French art organisations respond to the Charlie Hebdo attacks
As heads of state worldwide expressed their solidarity with the satirical magazine Charlie Hebdo, the French government promised to contribute financial aid towards the publication’s future. The culture minister Fleur Pellerin pledged on TV channel France 5 to “urgently unblock” around €1m in funding to “ensure the longevity” of Charlie Hebdo. She confirmed to Agence France-Presse that the ministry would alter legislation that prevents satirical publications from receiving government support.
Paris will create a festival of international illustration to turn the dream of the murdered Charlie Hebdo cartoonist Bernard “Tignous” Verlhac into a reality, the mayor Anne Hidalgo told France Info radio.
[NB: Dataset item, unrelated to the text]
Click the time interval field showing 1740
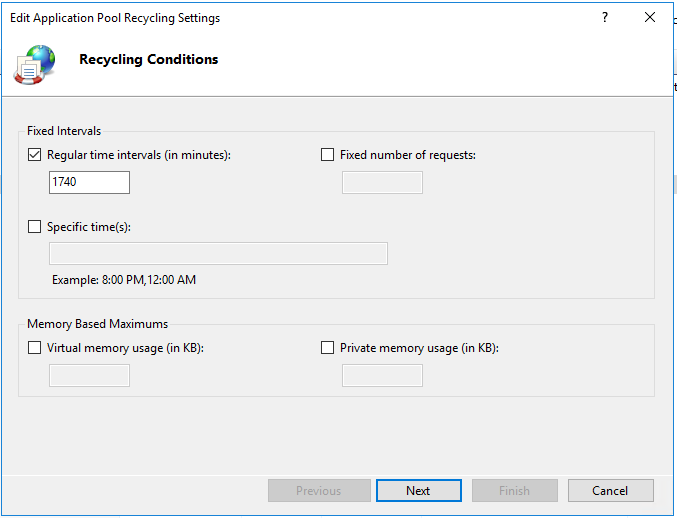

She said the event could be organised in partnership with two of the city’s art and design schools: the École Boulle and the École Estienne, where Tignous and his Charlie Hebdo colleague Jean Cabut, known as Cabu, trained. The city council voted unanimously to name Charlie Hebdo an “honorary citizen” last week.
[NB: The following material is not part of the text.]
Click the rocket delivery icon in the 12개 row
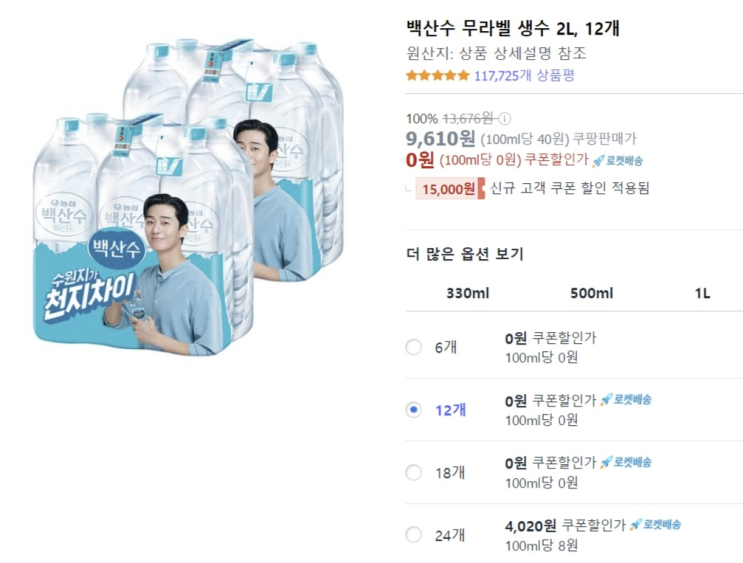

A petition to award Charlie Hebdo the main prize at the forthcoming Angoulême International Comics Festival (29 January-1 February) gathered around 1,600 signatures, but the idea has been rejected by the festival’s organisers and representatives from the magazine also opposed the plan. The organisers told Le Figaro that it would undermine the prize’s democratic and international scope, since nearly 2,000 artists from around the world have already cast their votes. Instead, the festival has launched a new “Charlie Prize for Freedom of Expression”. The organiser of the annual event in southwestern France, which gets around 200,000 visitors, also say they will increase its security in the wake of last week’s attacks.
The château of Versailles has responded to the attacks with a more traditional French figure of freedom: Voltaire, whose 1763 Treatise on Tolerance is on the bestseller list in France since last week’s events, according to Le Figaro. Voltaire’s portrait, painted by Nicolas de Lagarillière between 1724-25, now greets visitors in the papal hall with his quote “What is tolerance? It is the consequence of humanity” written in French and English. The château’s president Catherine Pégard explained to Le Figaro that “invoking the French spirit and freedom of expression” was a reflexive reaction to the attacks. Versailles also posted an online portrait gallery of Voltaire and other French figures who have ardently defended freedom of expression, including his adversary Jean-Jacques Rousseau, Denis Diderot and Molière. A quote by Voltaire that opens this virtual display is even more pointed: “Let us support the freedom of the press. It is the grounds of all other freedoms, that by which we are mutually enlightened.”
Meanwhile, the Bibliothèque Kandinsky at the Centre Pompidou has organised a spontaneous exhibition in its print room on Charlie Mensuel, the monthly comic published in Paris during the 1970s and 1980s that inspired the name Charlie Hebdo.